Not caring for the tears of men, of dwarves even less, Little Donny got to his feet. ‘I understand,’ he said. ‘I felt the same way once. You remember that song you sang for me, all those years ago?’
Through his tears Augustus mumbled, ‘“I Dreamt that I Dwelt in Marble Halls”. I chose it for you especially.’
Little Donny nodded. ‘I know you did, mate. I know. And you chose very well. You see, I wasn’t always this sour old man. Grumpy, as they call me. You know, I used to hope too. I hoped that my lousy body was all a nightmare and when I woke up I’d be tall and straight, like those sunflowers that shoot up overnight. Or that fairytale beanstalk and the giant. Everyone that’s normal is a giant to us, eh? I mean, when I was your age I wanted to shake hands like other blokes, I so wanted to go out with ordinary girls …’ He stepped away to stand as he had seen Augustus do: his feet planted wide, his hands on his hips, his chin held high. ‘Augustus’, he said. ‘You’re young, you’re smart and you’re classy, so I’m going to let you in on a secret.’
Augustus gulped, uncertain.
‘You need to know that Rosa Colleano actually did me a favour.
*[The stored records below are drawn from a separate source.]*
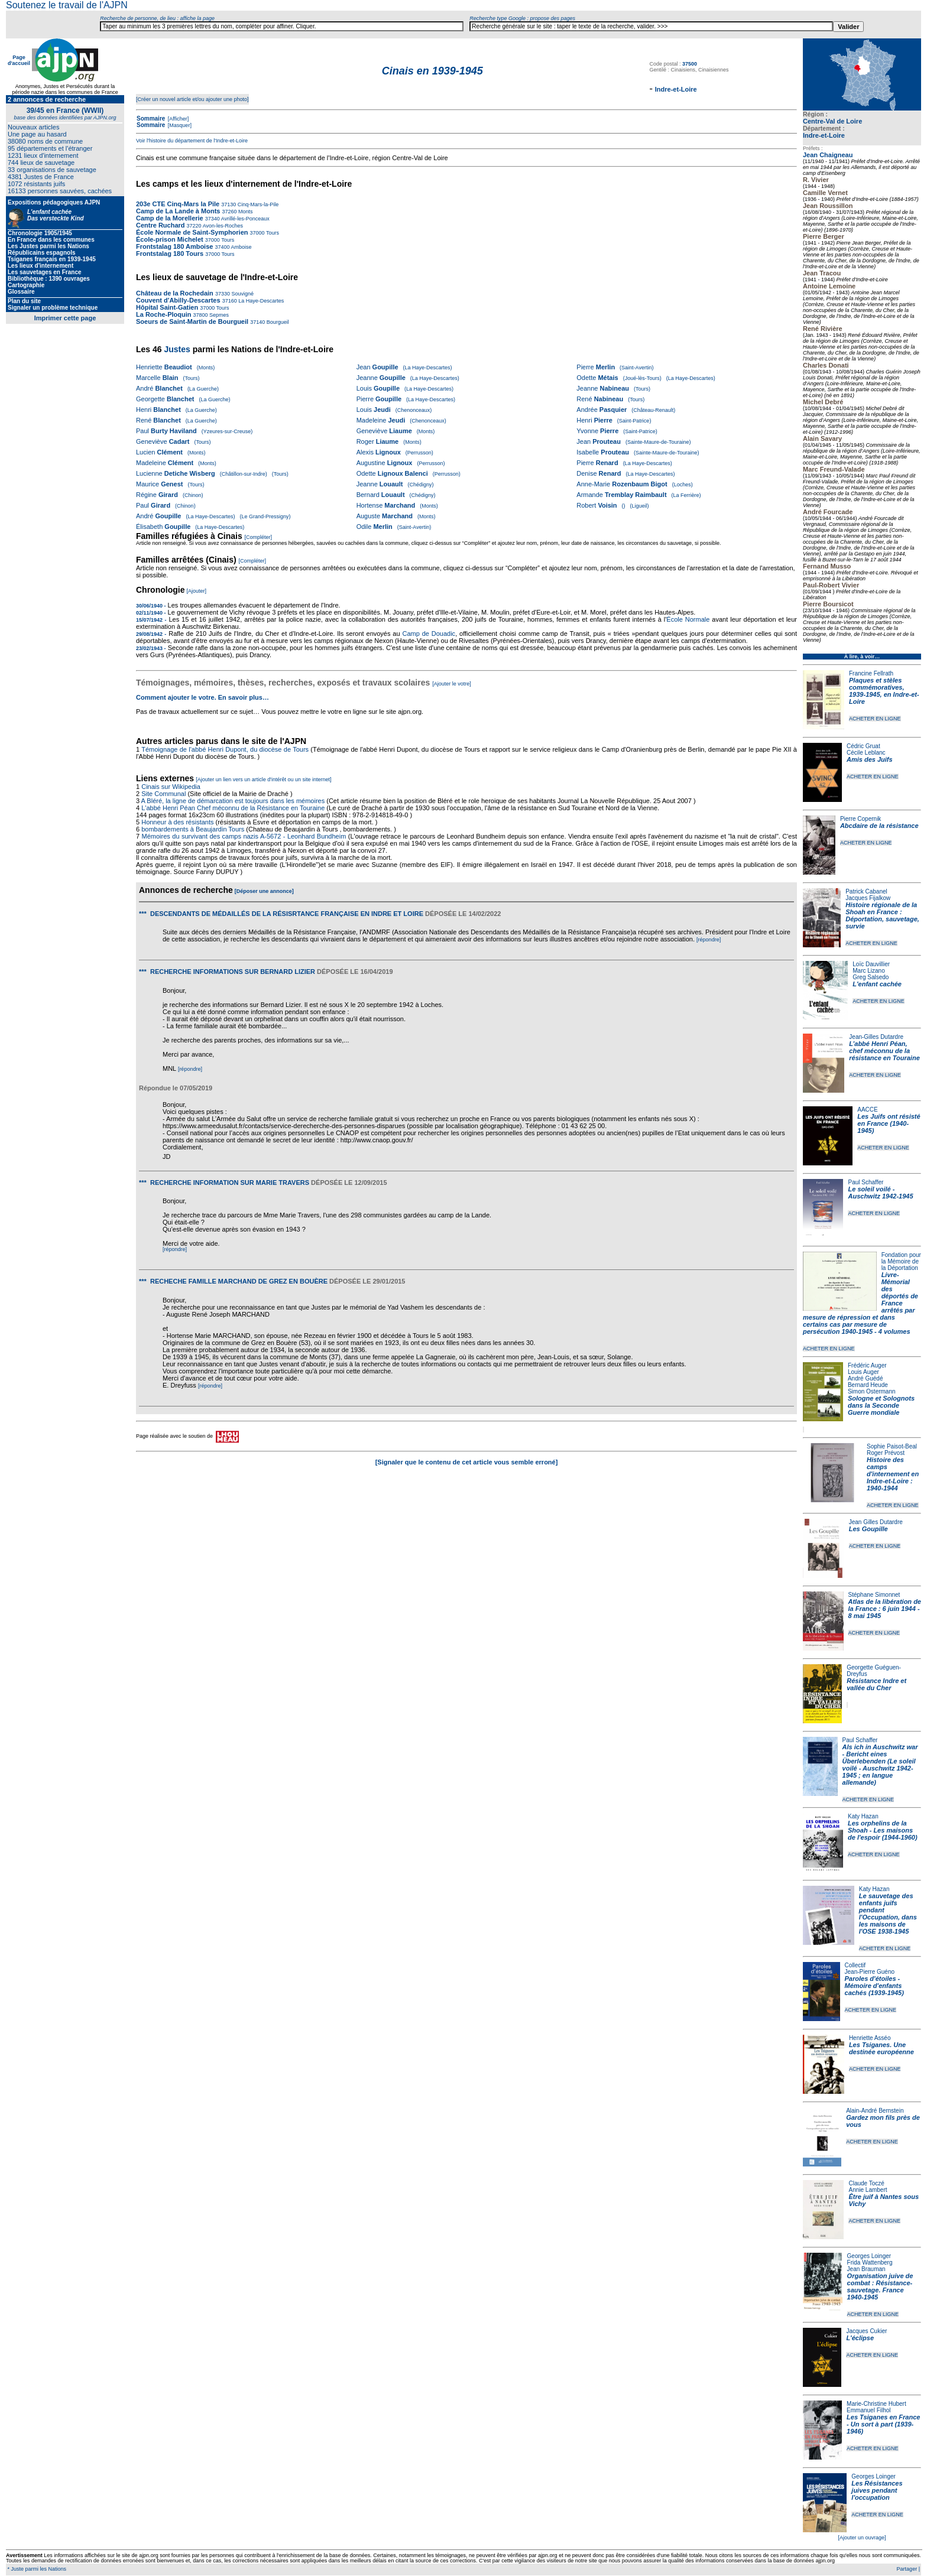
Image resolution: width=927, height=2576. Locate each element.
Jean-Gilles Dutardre (876, 1037)
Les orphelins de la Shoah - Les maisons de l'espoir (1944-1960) (883, 1830)
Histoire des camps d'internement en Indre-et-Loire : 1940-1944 (893, 1474)
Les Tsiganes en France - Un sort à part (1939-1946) (883, 2424)
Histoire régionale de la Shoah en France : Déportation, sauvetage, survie (882, 915)
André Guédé (865, 1378)
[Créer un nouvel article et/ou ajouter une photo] (192, 99)
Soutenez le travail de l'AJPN (67, 5)
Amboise (241, 247)
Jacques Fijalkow (867, 898)
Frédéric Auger (867, 1365)
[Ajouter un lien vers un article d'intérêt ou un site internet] (263, 779)
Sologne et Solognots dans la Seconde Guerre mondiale (881, 1405)
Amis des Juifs (870, 759)
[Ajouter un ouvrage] (862, 2538)
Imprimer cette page (65, 317)
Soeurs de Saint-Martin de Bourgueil (192, 321)
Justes (177, 349)
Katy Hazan (863, 1816)
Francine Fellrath (871, 673)
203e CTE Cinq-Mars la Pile (177, 203)
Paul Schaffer (865, 1182)
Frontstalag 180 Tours (169, 253)
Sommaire (151, 118)
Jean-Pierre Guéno (870, 1971)
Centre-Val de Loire (832, 121)
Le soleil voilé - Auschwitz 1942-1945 (880, 1192)
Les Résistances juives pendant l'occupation (876, 2490)
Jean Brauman (866, 2269)
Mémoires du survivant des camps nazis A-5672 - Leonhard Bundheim (244, 836)
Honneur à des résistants (177, 822)
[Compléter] (259, 537)
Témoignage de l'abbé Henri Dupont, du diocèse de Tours (225, 749)
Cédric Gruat (863, 746)
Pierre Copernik (860, 819)
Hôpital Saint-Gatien (167, 307)
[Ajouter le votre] (451, 684)
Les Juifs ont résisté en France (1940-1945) (888, 1123)
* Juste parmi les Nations (36, 2569)
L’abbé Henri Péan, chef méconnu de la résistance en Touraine (884, 1050)
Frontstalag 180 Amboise (174, 246)
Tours (272, 233)
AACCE (867, 1109)
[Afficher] (177, 119)
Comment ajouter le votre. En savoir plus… (202, 697)
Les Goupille (868, 1528)
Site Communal (163, 793)
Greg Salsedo (871, 977)
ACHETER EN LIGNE (875, 719)
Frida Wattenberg (870, 2262)
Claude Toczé (866, 2183)
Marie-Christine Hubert (876, 2403)
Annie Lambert (867, 2190)
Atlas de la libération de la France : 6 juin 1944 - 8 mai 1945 (884, 1608)
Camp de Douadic (428, 633)
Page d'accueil (19, 60)
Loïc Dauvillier (871, 964)
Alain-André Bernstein (874, 2110)
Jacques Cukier (866, 2331)
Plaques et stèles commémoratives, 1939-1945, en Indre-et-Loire (884, 691)
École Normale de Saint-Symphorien (192, 232)
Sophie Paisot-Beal (892, 1446)
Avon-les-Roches (222, 226)
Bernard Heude (868, 1385)
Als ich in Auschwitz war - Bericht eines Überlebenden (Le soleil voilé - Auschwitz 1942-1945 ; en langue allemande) (880, 1764)
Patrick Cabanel (866, 891)
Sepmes (218, 315)
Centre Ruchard (160, 225)
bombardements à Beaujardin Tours (192, 829)
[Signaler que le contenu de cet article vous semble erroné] (466, 1462)
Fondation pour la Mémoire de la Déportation (901, 1261)
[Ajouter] (197, 591)
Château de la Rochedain (174, 293)
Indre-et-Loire (824, 135)
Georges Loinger (869, 2256)
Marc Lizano (868, 970)
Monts (245, 212)
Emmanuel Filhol (868, 2410)
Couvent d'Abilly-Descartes (178, 300)
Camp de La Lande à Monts (178, 211)
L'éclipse (860, 2337)
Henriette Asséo (870, 2038)
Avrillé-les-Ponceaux (245, 219)
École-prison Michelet (169, 239)
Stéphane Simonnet (874, 1594)
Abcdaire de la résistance (879, 825)
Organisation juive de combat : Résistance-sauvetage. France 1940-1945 (880, 2286)
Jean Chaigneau (828, 154)
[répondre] (708, 940)
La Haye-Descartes (260, 301)
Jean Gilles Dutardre (876, 1522)
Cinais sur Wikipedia (171, 786)
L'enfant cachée (877, 983)
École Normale (687, 619)
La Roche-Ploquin (164, 314)
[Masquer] (179, 125)
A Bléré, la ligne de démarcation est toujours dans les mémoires (233, 800)
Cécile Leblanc (866, 752)
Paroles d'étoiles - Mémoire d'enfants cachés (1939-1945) (874, 1985)
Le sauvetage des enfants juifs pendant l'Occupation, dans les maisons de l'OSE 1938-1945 (888, 1913)
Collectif (855, 1965)
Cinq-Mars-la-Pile (257, 204)
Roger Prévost (886, 1453)
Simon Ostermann (872, 1391)
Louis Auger (863, 1372)
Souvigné (242, 294)
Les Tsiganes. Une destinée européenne (881, 2048)
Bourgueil (277, 322)
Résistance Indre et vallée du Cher (876, 1684)
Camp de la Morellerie (169, 218)
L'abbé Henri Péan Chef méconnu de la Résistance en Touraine (233, 807)
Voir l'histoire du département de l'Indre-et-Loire (192, 141)
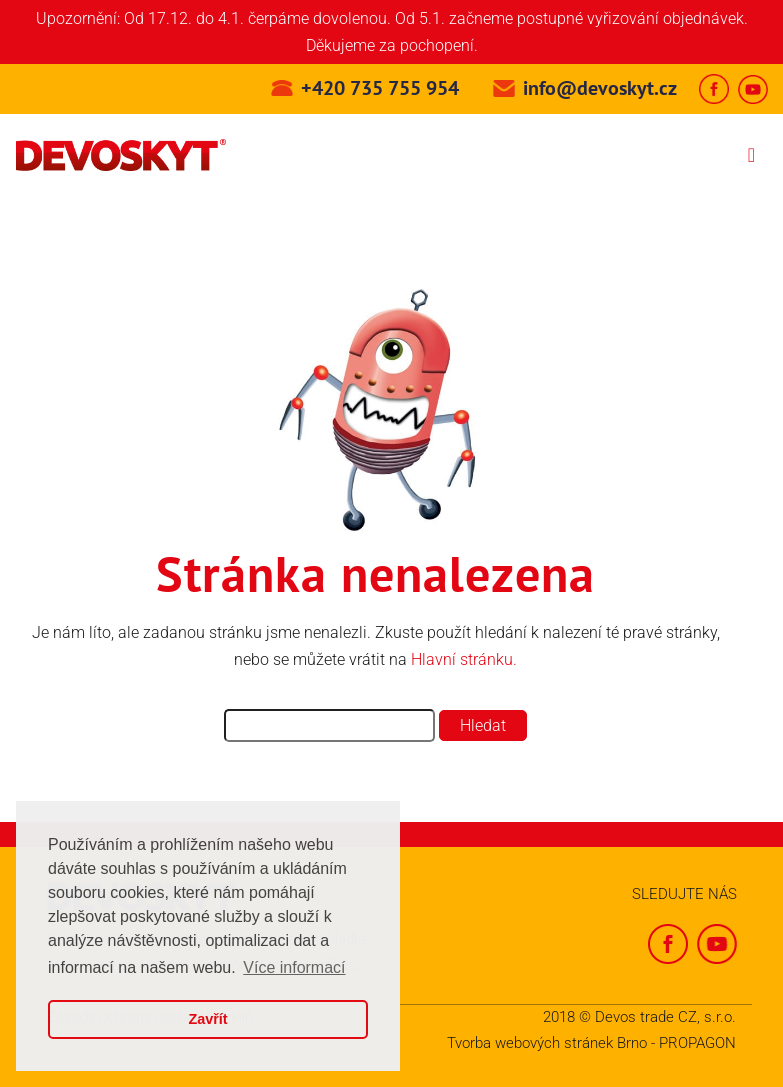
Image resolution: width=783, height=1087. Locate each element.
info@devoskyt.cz (600, 88)
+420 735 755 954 (380, 88)
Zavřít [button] (207, 1019)
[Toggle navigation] (751, 155)
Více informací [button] (294, 967)
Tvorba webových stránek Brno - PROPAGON (591, 1043)
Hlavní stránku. (464, 659)
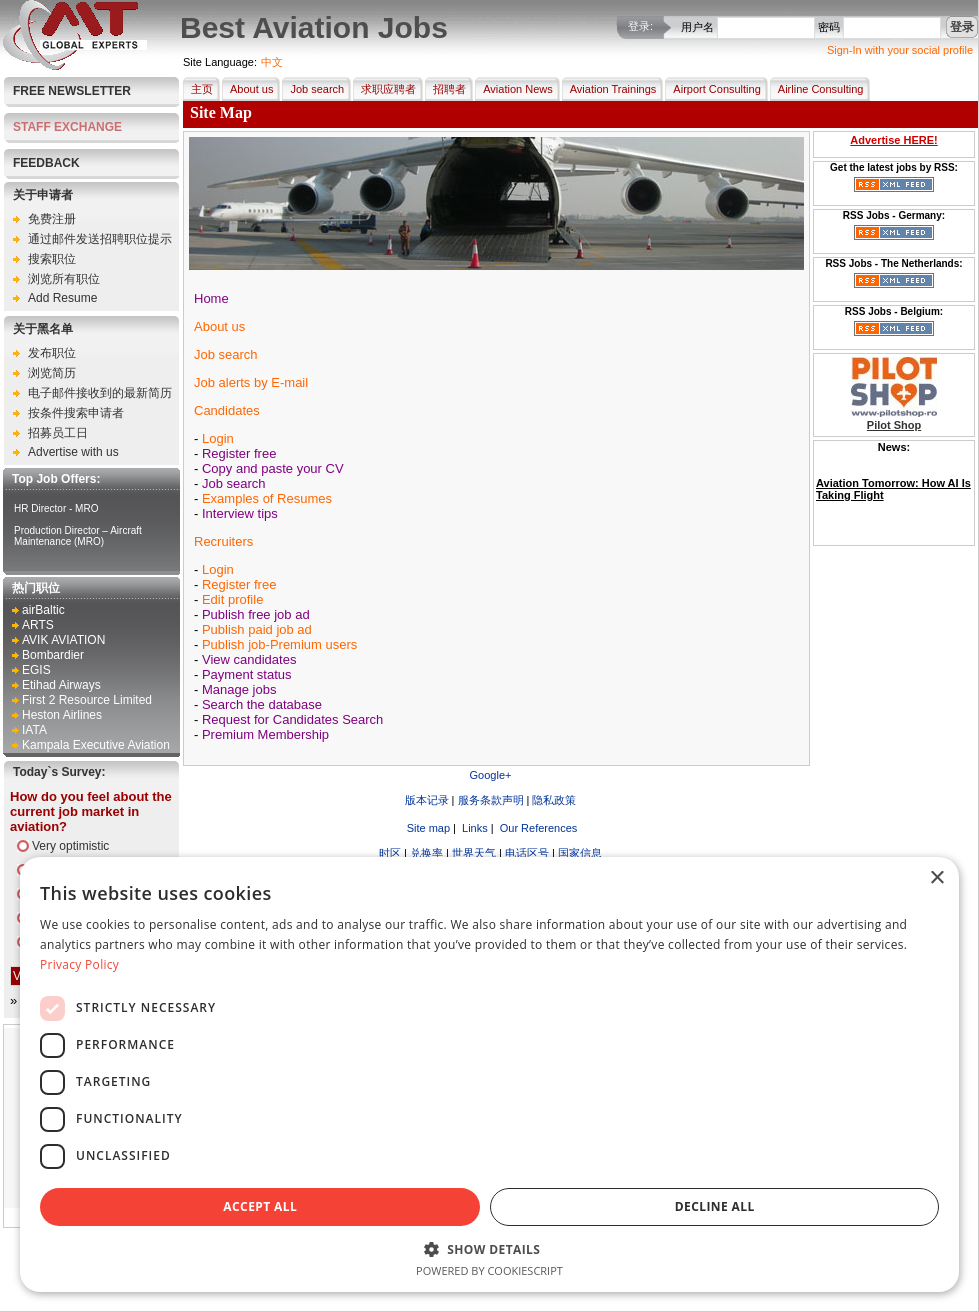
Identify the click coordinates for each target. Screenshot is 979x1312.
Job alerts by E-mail (251, 382)
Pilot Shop (894, 425)
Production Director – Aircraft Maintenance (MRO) (78, 536)
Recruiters (223, 541)
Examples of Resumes (267, 498)
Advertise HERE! (893, 140)
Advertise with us (73, 452)
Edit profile (232, 599)
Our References (537, 828)
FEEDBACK (46, 163)
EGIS (36, 670)
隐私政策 (554, 800)
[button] (489, 1248)
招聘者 (445, 89)
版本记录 (427, 800)
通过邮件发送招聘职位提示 (100, 239)
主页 (198, 89)
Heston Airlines (62, 715)
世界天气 (474, 853)
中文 (272, 62)
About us (247, 89)
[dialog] (489, 1074)
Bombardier (53, 655)
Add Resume (62, 298)
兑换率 (426, 853)
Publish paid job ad (257, 629)
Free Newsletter (72, 91)
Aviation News (514, 89)
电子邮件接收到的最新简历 (100, 393)
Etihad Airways (61, 685)
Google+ (491, 775)
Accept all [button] (260, 1206)
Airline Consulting (817, 89)
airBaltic (43, 610)
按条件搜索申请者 (76, 413)
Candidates (227, 410)
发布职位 (52, 353)
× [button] (936, 878)
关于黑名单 (43, 329)
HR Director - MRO (56, 508)
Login (218, 438)
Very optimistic (70, 846)
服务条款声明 (491, 800)
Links (473, 828)
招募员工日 (58, 433)
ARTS (38, 625)
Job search (313, 89)
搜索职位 (52, 259)
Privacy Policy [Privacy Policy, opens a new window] (79, 964)
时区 (390, 853)
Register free (239, 584)
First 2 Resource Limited (87, 700)
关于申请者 (43, 195)
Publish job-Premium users (279, 644)
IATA (34, 730)
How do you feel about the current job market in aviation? (91, 811)
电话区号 (527, 853)
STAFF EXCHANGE (67, 127)
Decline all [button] (715, 1206)
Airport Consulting (712, 89)
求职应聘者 (384, 89)
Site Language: (220, 62)
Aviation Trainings (609, 89)
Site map (427, 828)
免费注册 (52, 219)
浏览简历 (52, 373)
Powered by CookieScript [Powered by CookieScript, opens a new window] (489, 1270)
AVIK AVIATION (63, 640)
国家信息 (580, 853)
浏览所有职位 (64, 279)
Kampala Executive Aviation (96, 745)
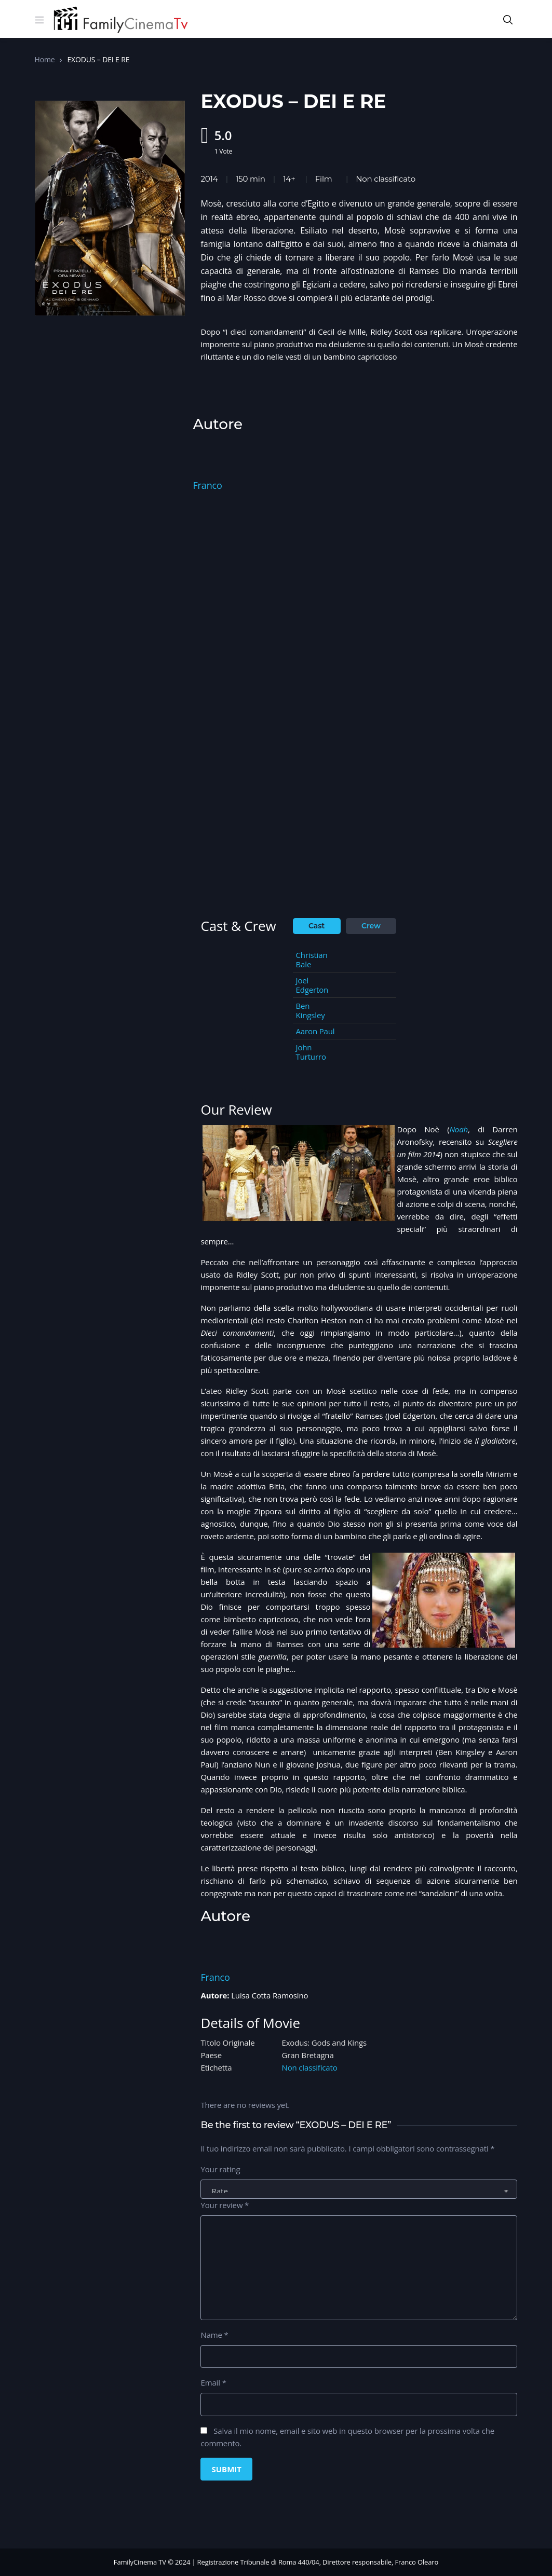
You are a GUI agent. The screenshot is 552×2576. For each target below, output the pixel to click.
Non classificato (385, 179)
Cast (316, 925)
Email (213, 2382)
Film (323, 179)
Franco (207, 485)
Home (45, 59)
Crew (371, 925)
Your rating (220, 2169)
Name (214, 2335)
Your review (224, 2205)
So did Bertie Sullivan. So did you, if it really was your fault the circus closed. Because when I got out, I started going to the movies. The pictures. You been to the pictures? At the circus everyone looks down at us freaks out there in centre ring. At the pictures everyone looks up. They lean back in their canvas seats and look up. They look at the actors on the screen. Stars, they call them. They look up at the stars. And every star is a giant. Every one: runts, dwarves, me, you. The pictures are a dream, Augustus. A fairytale come true. So here’s my secret: when my dogs are gone, and they’re old, believe me, I’m off to movieland – to America – where people like you and me walk tall as giants. And that’s how I’m going to grow, Augie, up there on that movie screen – a star, a giant.’
At some point in this revelation – possibly at the mention of fairytale or that more recent fabula, the movie – Augustus ceased his snivelling and sat up, dry-eyed.
‘Thank you, Donny. I mean it, thanks. After all these years, it’s bee
n good to talk. But for all of that, I’m not a child anymore, and you make a mistake if you construct me as one. I am a young man fast approaching adulthood. I have been to the pictures. Rosa has taken me. I’ve also read books about how movies are made. Rosa brings them home from the library. From such experiences I know that I would rather put my trust in song to bring about change than some moving picture. Poetry isn’t about lights and cameras. Poetry springs from the human heart. It always has. I’ve read poetry written on the walls of pyramids. Poetry that’s five thousand years old. And though those poets are long dead, I’d rather grow through their experience – their love, their suffering – than the scripted lines of some celluloid actor on a flickering screen. So Donny, thank you for sharing your secret. You have helped me make up my mind. But there will be no movie dreams for me; no visions of stars or giants. I am going to put my faith in song, in the purer poetry that springs from human suffering.’ Slipping from Bonzer’s back, he reached for his groceries.
‘Wait!’ Little Donny called. ‘I’m sorry if I hurt you. I meant to help. Honest. Don’t leave like that. Not angry, not bitter, not like after the circus. Take this, please.’ Polishing a rosy apple on the sleeve of his coat, he held the fruit out, tempting. ‘If all else fails,’ he suppressed a giggle, ‘take a bite. You might even make a wish.’
‘No thanks, Donny,’ Augustus replied, having no belief, nor the teeth to bite into it. ‘Although I hope the movies work out for you. They’re a lot of fun, I’m told.’
In preparation for Saturday’s outing, Stan had a shower. His skin turned red. His white flannel shirt was also fresh boiled, as were his duck trousers, stiff as boards. He wore a broadbrimmed straw hat with a feather in the band. Augustus hadn’t seen this hat before. It wasn’t every day that they ran away.
Stan reined in the trap at the front of the cottage.
‘You know where we’re goin’?’ he greeted Augustus.
‘Out Helidon way,’ Augustus said, hoisting the picnic basket onto the seat. ‘What’s the occasion?’